Jessie's Story Promotes Blood Donations

Young Jessie's fight for life inspired hundreds of folks to roll up their sleeves Tuesday.

For the next three days, coast radio stations are sponsoring the annual "Radio for Red Cross" blood drive. The event always attracts a large number of donors but Jessie's story and his need for blood have made this year's blood drive even more visible.

A spokeswoman for the Red Cross says they've been getting all kinds of calls from folks wanting to give blood because of Jessie's fight for life. The tragedy has left many wondering what they can do to help. And giving blood can certainly make a difference for Jessie and others in need.

A line of donors stood ready the moment the blood drive opened. Gregory Mohler was among the first to lend an arm. He knows the Arbogast family and was touched by the tragedy.

"That's what inspired me. That's what I was telling the nurse here. Unfortunately, it takes something like that to happen for you to say what can I do to help. And this is what you bring to them and I'm more than happy to do it," said Mohler.

Giving blood leaves donors feeling good. There are many smiles among the needles and collection bags.

Mary Tylicki became a donor some twenty years ago. She says the Jessie Arbogast story emphasizes the critical need that often comes with tragic accidents.

"We know he's going to be going through a lot of blood with all the surgeries he's going to have."

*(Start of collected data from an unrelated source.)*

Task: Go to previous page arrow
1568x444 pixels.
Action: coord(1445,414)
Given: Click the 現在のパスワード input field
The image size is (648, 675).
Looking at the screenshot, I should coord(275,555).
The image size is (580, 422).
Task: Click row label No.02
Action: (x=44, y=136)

Along with giving blood, donors also signed a giant get well card. The get well wishes and accompanying poster will be forwarded to the Arbogast family.

This region of the Red Cross has already sent pints of blood to Pensacola to help Jessie. More will be available.

"I don't know why the shark attacked that boy. But right now that boy is clinging to his life in Pensacola. Anybody that can give should give today, or in the next three days," said Ocean Springs blood donor, Phillips Taylor.

Everyone we talked with agrees giving the gift of life is a small sacrifice to help others who may be hurting.

"It's a good feeling. I mean I feel good about it. I think anybody, everybody should come out and help as much as possible you know," said Mohler.